GCI was launched by former Bain & Co consultant, Gavin Solsky, and Goldman Sachs veteran, Steven Sher, to provide a managed fund-style solution to accessing P2P loans in the US.

Solsky says he started CGI after selling his company and needing to deploy his capital. He realised there was a significant challenge generating a reasonable return from fixed income.

He and Sher began looking around the world and discovered P2P lending.

“It’s an old product originated in a different way,” he says. “This is an old asset class that’s now become available to investors.”

Solsky says consumer loans, which have “been around forever”, offered the best risk-return equation. But they have been dominated by banks.

“P2P lending is still quite new in Australia, so we concluded the US is the best market to invest in,” he says, adding there are also big benefits for Australian investors to have $US exposure.

The partners hired a team out of investment banks and developed algorithms to scan the US P2P market to find where the best risk/return loans are.

“We think we can deliver high single-digit returns and be resilient to any downturn in economic conditions,” he says.

Early days

Solksy says a diversified P2P portfolio isn’t correlated with other asset classes and the sentiment that drives them. Performance “is unrelated to what’s happening in the investment market; it’s much more leveraged to unemployment.”

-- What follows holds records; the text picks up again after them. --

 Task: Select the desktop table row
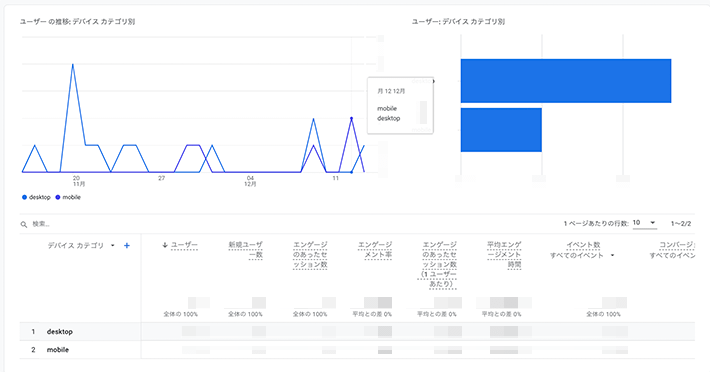(357, 332)
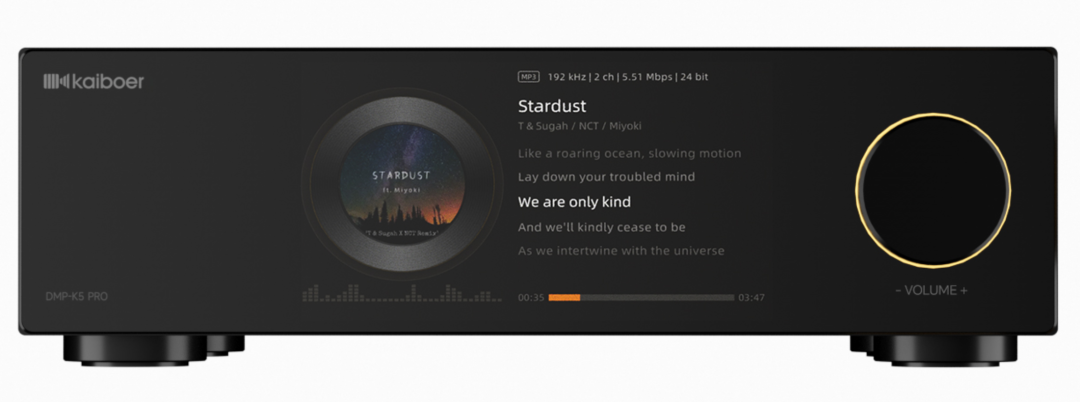Screen dimensions: 1080x402
Task: Select the Stardust album art disc
Action: click(402, 184)
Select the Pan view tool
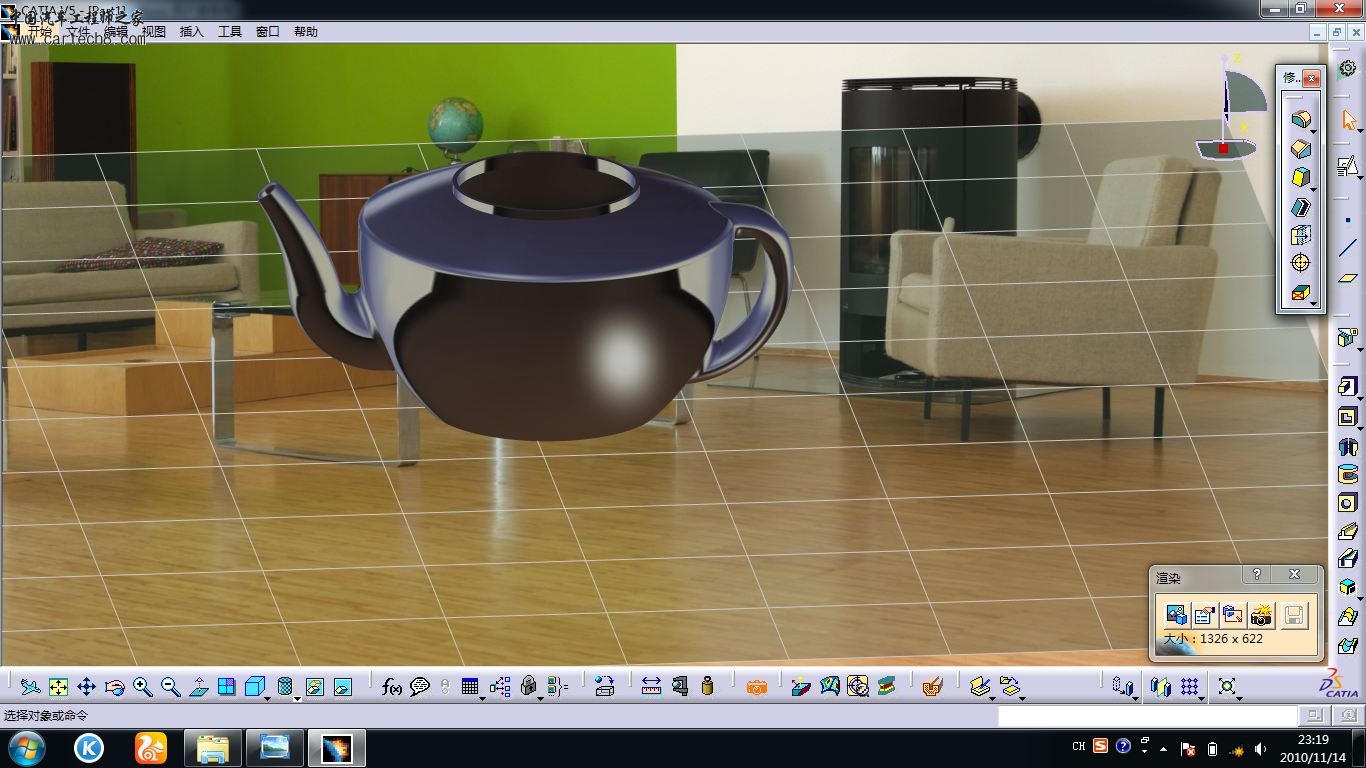 [86, 687]
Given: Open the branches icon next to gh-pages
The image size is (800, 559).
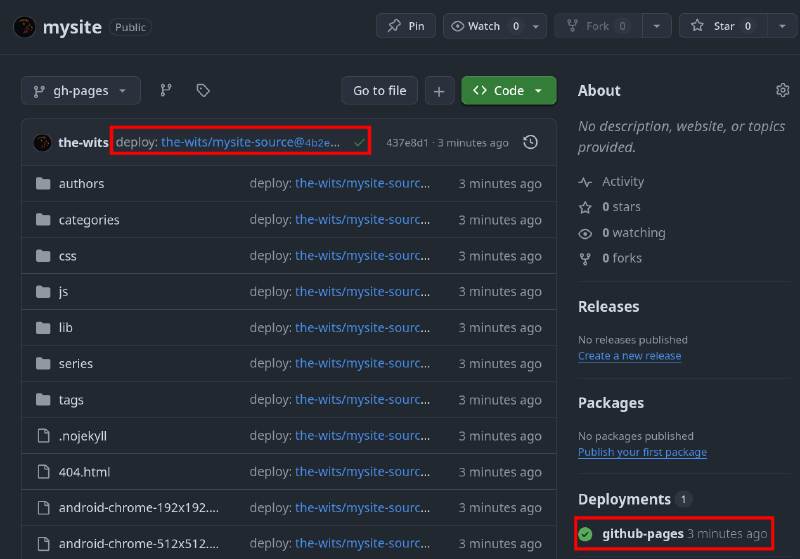Looking at the screenshot, I should coord(166,90).
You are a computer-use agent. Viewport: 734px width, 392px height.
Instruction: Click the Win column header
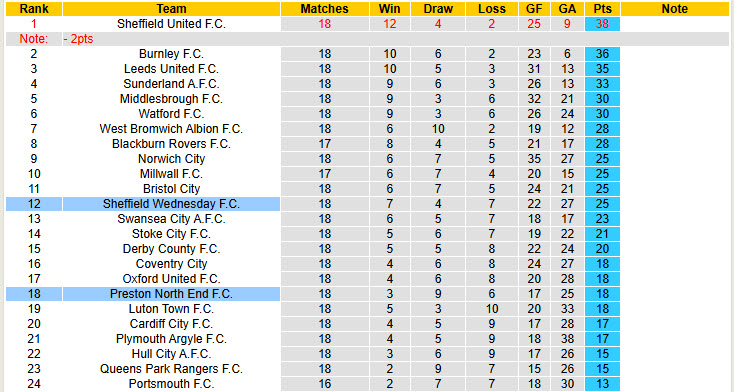click(389, 9)
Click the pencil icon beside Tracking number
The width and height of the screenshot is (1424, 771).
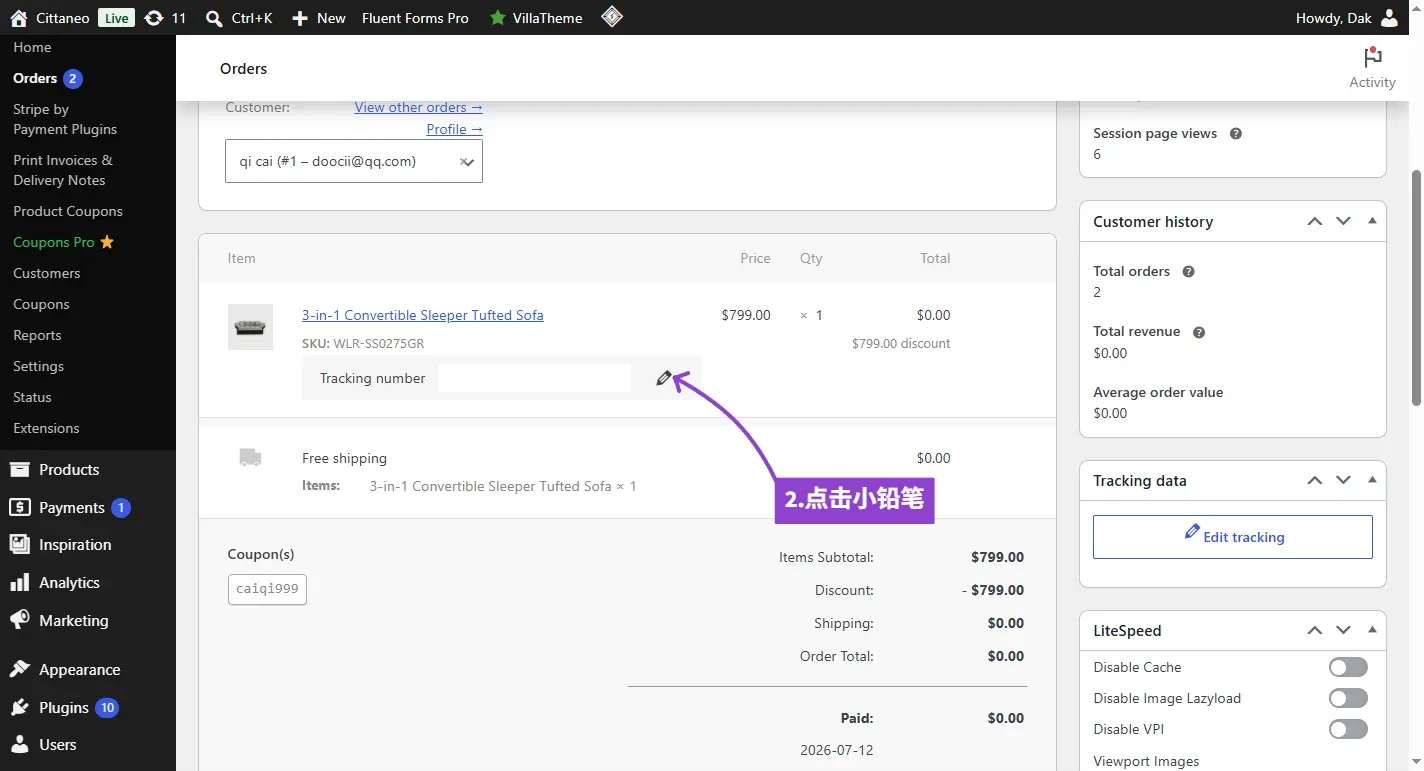664,378
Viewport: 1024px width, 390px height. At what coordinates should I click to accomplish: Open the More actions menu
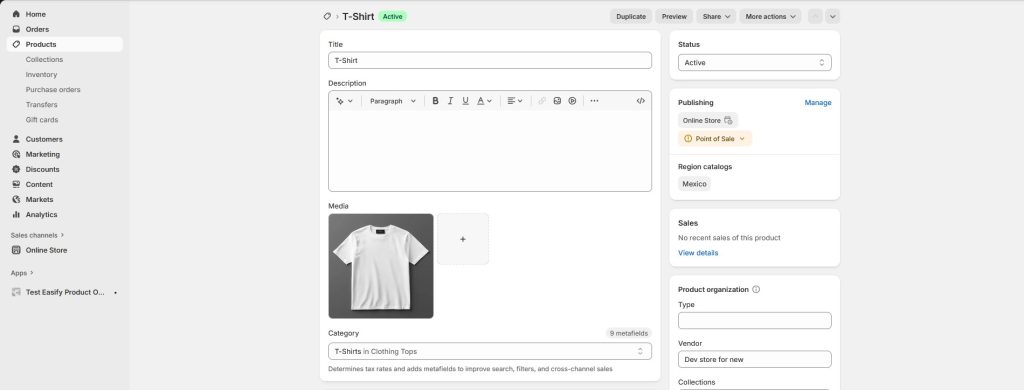click(x=770, y=16)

The fund, which launched in January, has just $10 million of funds under management and is only available to sophisticated investors. “It’s still early days,” Solsky says.

CGI has already engaged planners and has also talked with dealer groups about getting on their APL.

“We’re talking to planners. It tends to be planners dealing with high net worth and sophisticated investors. Not the small end of town.”

But Solsky says there is room for more planners to become receptive to new products, particularly in fixed income.

Solsky says in the past, planners have been more focussed on shares and property than fixed income investments.

“Planners need to get up to speed as technology continues to disintermediate financial services and banking,” he says. “They need to get their heads around what that means for new products and how that helps their clients.”

ASIC has warned that P2P lending platforms don’t lend their own money, so investors take all the risk. They may not get some or all of their money back if the borrower defaults. They also warn that money could be lost on loans deemed low risk.

ASIC also warns that credit assessment is a highly skilled and complex process, and investors are relying on the platform to assess and rate a borrower, “not an external credit rating agency”. It says P2P loans are not deposits and the Government’s deposit guarantee doesn’t apply. Some funds do maintain funds that compensate investors if a borrower defaults, but ASIC says that if there are a large number of defaults, the fund is unlikely to be able to compensate all investors.